Ein Weg zum geistigen Erwachen

Schafgarbe

Name: Schafgarbe, Lat. Achillea millefolium

Wirkung: Die Wirkung der Schafgarbe ist blutstillend, krampflösend, entzündungshemmend, fiebersenkend und Schlaffördernd. Schafgarbe kann sowohl bei äußerlichen, als auch innerlichen Verletzungen wirken.

Anwendung: Schafgarbe wird traditionell als Wundheilmittel angewendet, beispielsweise bei Blutergüssen oder Blutungen. Besonders in der Frauenheilkunde hat sich die Anwendung mit Schafgarbe bewährt. Bei der Räucherung mit Schafgarbe sollen negative Energie umgewandelt werden, das Räuchern mit der Pflanze soll helfen, neuen Mut zu bekommen, entschlossener zu sein und das psychische Bewusstsein zu öffnen. Vielfach wird eine Räucherung mit Schafgarbe dazu eingesetzt, um vorhandene Hellsichtigkeit zu erleichtern.

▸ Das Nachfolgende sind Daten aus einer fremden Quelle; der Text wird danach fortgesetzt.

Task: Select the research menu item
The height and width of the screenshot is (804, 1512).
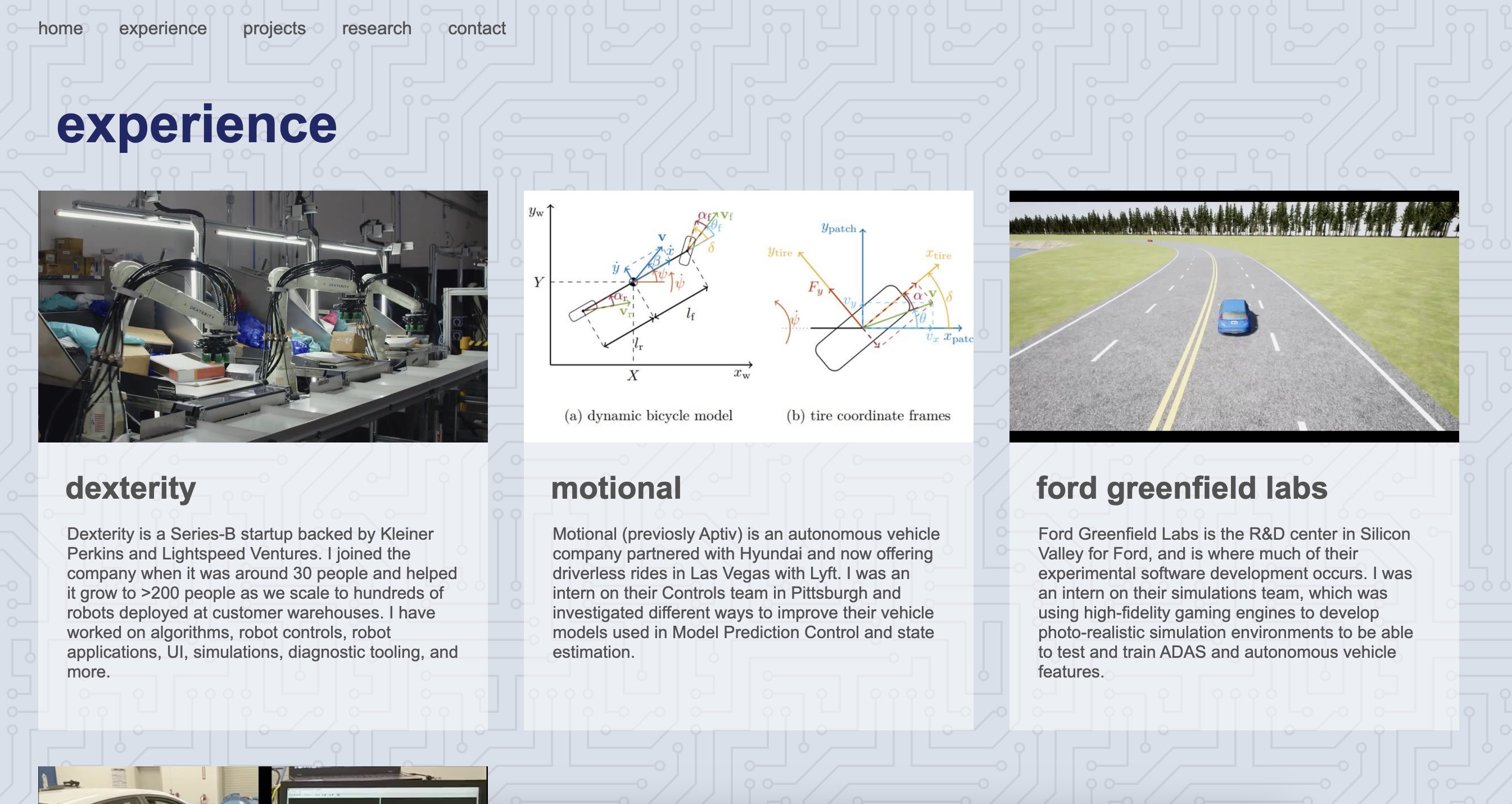Action: 377,27
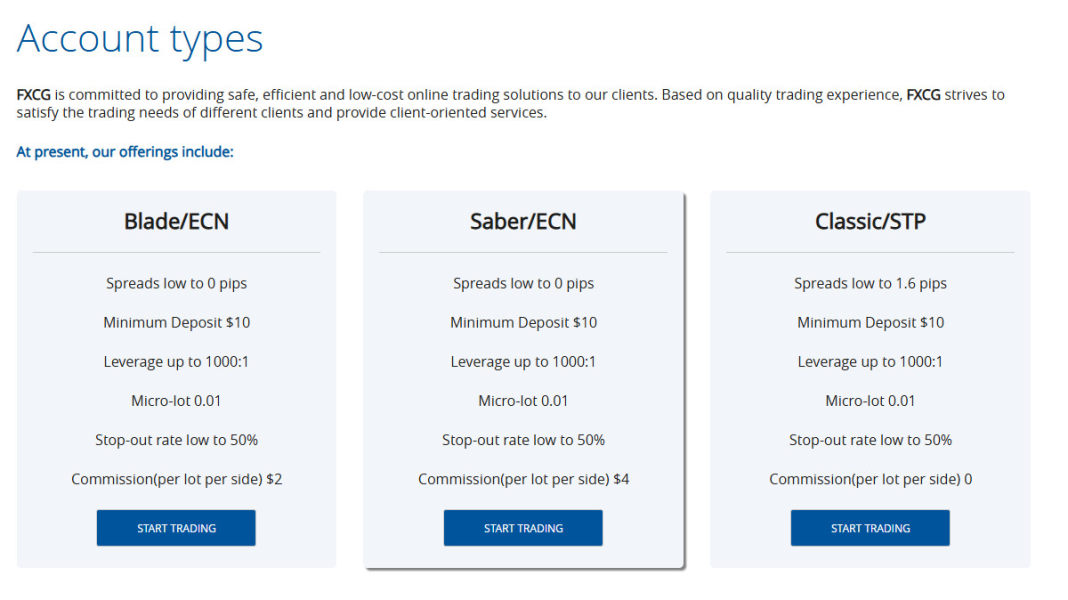1068x600 pixels.
Task: Click Micro-lot 0.01 in Classic/STP card
Action: coord(870,400)
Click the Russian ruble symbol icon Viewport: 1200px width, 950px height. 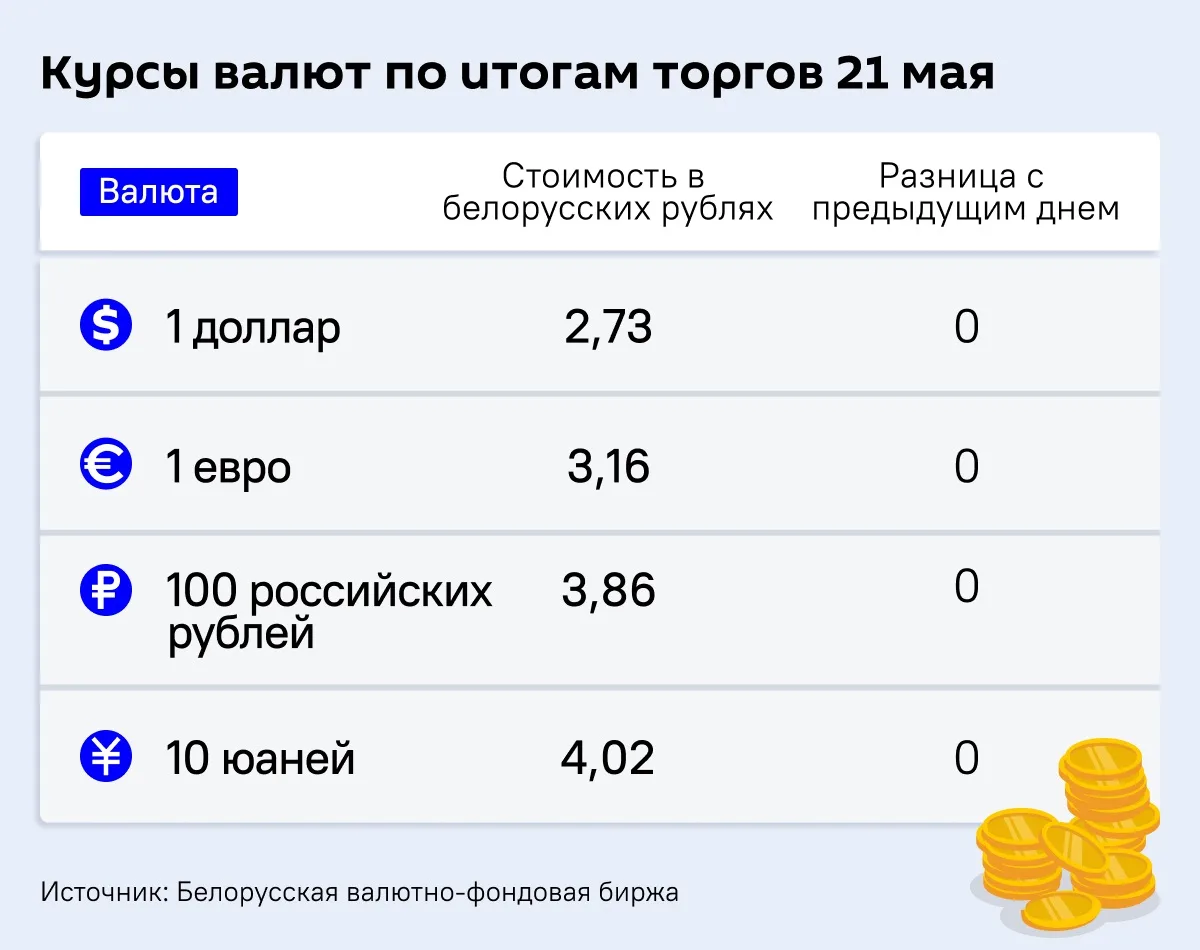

Herkunft/ ( Mythologie): Ursprünglich wurde Schafgarbe bei Mutterschafen eingesetzt, welche zu wenig oder gar keine Milch hatten, daher stammt auch die Bezeichnung Schafgarbe. Einer Sage nach entstand Schafgarbe während des trojanischen Kriegs, hierbei sollen Rostspäne vom Speer des Achilles auf das Schlachtfeld gefallen sein, das Kraut das daraus wuchs wurde von Achilles dazu eingesetzt, um die Wunden von König Telephons zu heilen. Bei den Kelten war Schafgarbe als Mittel angesehen, die Kunst des Wahrsagens hilfreich zu unterstützen. Vielerorts wurde Schafgarbe eingesetzt, um böse Geister zu vertreiben, oder kleinen Kindern Alpträume zu nehmen.